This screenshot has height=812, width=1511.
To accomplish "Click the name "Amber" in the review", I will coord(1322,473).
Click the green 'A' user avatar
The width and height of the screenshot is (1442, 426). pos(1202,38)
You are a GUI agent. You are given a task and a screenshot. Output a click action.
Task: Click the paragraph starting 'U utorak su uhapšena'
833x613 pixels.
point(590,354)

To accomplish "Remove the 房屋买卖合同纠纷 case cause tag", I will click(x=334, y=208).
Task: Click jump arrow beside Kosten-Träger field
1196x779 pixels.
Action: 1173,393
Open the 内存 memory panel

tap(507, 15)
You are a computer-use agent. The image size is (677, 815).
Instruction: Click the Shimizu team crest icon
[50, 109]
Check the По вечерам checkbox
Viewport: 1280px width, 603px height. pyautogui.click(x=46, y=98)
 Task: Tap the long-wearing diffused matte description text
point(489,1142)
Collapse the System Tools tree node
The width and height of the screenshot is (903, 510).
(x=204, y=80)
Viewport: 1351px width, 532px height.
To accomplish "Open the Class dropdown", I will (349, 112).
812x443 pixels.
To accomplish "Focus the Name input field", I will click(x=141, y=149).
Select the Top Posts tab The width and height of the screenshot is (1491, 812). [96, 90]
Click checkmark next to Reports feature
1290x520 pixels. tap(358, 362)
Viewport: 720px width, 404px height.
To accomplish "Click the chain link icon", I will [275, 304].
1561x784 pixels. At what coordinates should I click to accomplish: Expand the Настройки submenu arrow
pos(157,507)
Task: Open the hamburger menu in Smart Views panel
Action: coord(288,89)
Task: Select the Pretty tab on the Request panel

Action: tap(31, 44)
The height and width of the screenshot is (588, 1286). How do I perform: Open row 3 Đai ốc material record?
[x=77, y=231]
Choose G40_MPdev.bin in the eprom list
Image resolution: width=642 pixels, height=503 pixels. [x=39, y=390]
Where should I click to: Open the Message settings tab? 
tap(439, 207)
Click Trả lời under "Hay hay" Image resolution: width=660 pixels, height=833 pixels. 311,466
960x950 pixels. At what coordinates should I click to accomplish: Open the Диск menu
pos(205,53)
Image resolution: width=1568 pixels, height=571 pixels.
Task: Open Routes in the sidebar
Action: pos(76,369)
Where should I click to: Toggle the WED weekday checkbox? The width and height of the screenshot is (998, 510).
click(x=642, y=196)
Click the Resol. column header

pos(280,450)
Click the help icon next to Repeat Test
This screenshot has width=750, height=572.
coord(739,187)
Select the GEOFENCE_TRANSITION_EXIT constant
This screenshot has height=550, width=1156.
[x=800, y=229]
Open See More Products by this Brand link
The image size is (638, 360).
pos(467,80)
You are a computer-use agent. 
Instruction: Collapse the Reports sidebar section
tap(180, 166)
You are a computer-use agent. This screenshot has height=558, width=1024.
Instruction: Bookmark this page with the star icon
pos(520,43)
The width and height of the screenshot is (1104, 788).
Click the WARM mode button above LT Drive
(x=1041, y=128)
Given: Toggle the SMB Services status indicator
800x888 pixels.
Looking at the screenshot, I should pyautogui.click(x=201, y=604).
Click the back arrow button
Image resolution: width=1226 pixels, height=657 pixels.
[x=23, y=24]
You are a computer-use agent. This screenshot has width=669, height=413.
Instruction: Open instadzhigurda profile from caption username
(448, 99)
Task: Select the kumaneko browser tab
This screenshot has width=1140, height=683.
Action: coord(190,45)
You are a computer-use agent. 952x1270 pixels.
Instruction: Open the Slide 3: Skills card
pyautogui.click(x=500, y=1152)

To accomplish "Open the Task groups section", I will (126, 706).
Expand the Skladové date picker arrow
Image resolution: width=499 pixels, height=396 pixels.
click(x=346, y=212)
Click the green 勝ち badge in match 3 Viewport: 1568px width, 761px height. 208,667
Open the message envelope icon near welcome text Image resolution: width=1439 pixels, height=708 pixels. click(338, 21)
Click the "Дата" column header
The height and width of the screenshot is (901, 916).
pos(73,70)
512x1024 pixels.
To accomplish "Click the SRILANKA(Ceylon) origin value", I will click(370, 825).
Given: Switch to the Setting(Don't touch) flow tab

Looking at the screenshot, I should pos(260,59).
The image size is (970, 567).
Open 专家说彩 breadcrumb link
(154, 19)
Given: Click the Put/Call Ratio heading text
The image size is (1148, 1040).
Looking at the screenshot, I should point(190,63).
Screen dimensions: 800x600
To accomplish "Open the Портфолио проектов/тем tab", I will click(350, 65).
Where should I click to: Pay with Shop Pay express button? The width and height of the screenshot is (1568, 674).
····················
• **Exercise requirements**
Set down the material above again, word for word.

• **Output for this exercise**
This screenshot has height=812, width=1511.
To accomplish "Click the name "Amber" in the review", I will coord(1322,473).
Click the green 'A' user avatar
The width and height of the screenshot is (1442, 426). pos(1202,38)
You are a GUI agent. You are given a task and a screenshot. Output a click action.
Task: Click the paragraph starting 'U utorak su uhapšena'
833x613 pixels.
point(590,354)

To accomplish "Remove the 房屋买卖合同纠纷 case cause tag", I will click(x=334, y=208).
Task: Click jump arrow beside Kosten-Träger field
1196x779 pixels.
Action: 1173,393
Open the 内存 memory panel

tap(507, 15)
You are a computer-use agent. The image size is (677, 815).
Instruction: Click the Shimizu team crest icon
[50, 109]
Check the По вечерам checkbox
Viewport: 1280px width, 603px height. pyautogui.click(x=46, y=98)
 Task: Tap the long-wearing diffused matte description text
point(489,1142)
Collapse the System Tools tree node
The width and height of the screenshot is (903, 510).
(x=204, y=80)
Viewport: 1351px width, 532px height.
To accomplish "Open the Class dropdown", I will (349, 112).
812x443 pixels.
To accomplish "Focus the Name input field", I will click(x=141, y=149).
Select the Top Posts tab The width and height of the screenshot is (1491, 812). [96, 90]
Click checkmark next to Reports feature
1290x520 pixels. tap(358, 362)
Viewport: 720px width, 404px height.
To accomplish "Click the chain link icon", I will [275, 304].
1561x784 pixels. At what coordinates should I click to accomplish: Expand the Настройки submenu arrow
pos(157,507)
Task: Open the hamburger menu in Smart Views panel
Action: coord(288,89)
Task: Select the Pretty tab on the Request panel

Action: tap(31, 44)
The height and width of the screenshot is (588, 1286). How do I perform: Open row 3 Đai ốc material record?
[x=77, y=231]
Choose G40_MPdev.bin in the eprom list
Image resolution: width=642 pixels, height=503 pixels. [x=39, y=390]
Where should I click to: Open the Message settings tab? 
tap(439, 207)
Click Trả lời under "Hay hay" Image resolution: width=660 pixels, height=833 pixels. 311,466
960x950 pixels. At what coordinates should I click to accomplish: Open the Диск menu
pos(205,53)
Image resolution: width=1568 pixels, height=571 pixels.
Task: Open Routes in the sidebar
Action: pos(76,369)
Where should I click to: Toggle the WED weekday checkbox? The width and height of the screenshot is (998, 510).
click(x=642, y=196)
Click the Resol. column header

pos(280,450)
Click the help icon next to Repeat Test
This screenshot has width=750, height=572.
coord(739,187)
Select the GEOFENCE_TRANSITION_EXIT constant
This screenshot has height=550, width=1156.
[x=800, y=229]
Open See More Products by this Brand link
The image size is (638, 360).
pos(467,80)
You are a computer-use agent. 
Instruction: Collapse the Reports sidebar section
tap(180, 166)
You are a computer-use agent. This screenshot has height=558, width=1024.
Instruction: Bookmark this page with the star icon
pos(520,43)
The width and height of the screenshot is (1104, 788).
Click the WARM mode button above LT Drive
(x=1041, y=128)
Given: Toggle the SMB Services status indicator
800x888 pixels.
Looking at the screenshot, I should pyautogui.click(x=201, y=604).
Click the back arrow button
Image resolution: width=1226 pixels, height=657 pixels.
[x=23, y=24]
You are a computer-use agent. This screenshot has width=669, height=413.
Instruction: Open instadzhigurda profile from caption username
(448, 99)
Task: Select the kumaneko browser tab
This screenshot has width=1140, height=683.
Action: coord(190,45)
You are a computer-use agent. 952x1270 pixels.
Instruction: Open the Slide 3: Skills card
pyautogui.click(x=500, y=1152)

To accomplish "Open the Task groups section", I will (126, 706).
Expand the Skladové date picker arrow
Image resolution: width=499 pixels, height=396 pixels.
click(x=346, y=212)
Click the green 勝ち badge in match 3 Viewport: 1568px width, 761px height. 208,667
Open the message envelope icon near welcome text Image resolution: width=1439 pixels, height=708 pixels. click(338, 21)
Click the "Дата" column header
The height and width of the screenshot is (901, 916).
pos(73,70)
512x1024 pixels.
To accomplish "Click the SRILANKA(Ceylon) origin value", I will click(370, 825).
Given: Switch to the Setting(Don't touch) flow tab

Looking at the screenshot, I should pos(260,59).
The image size is (970, 567).
Open 专家说彩 breadcrumb link
(154, 19)
Given: Click the Put/Call Ratio heading text
The image size is (1148, 1040).
Looking at the screenshot, I should point(190,63).
Screen dimensions: 800x600
To accomplish "Open the Портфолио проектов/тем tab", I will click(350, 65).
Where should I click to: Pay with Shop Pay express button? The width and height of the screenshot is (1568, 674).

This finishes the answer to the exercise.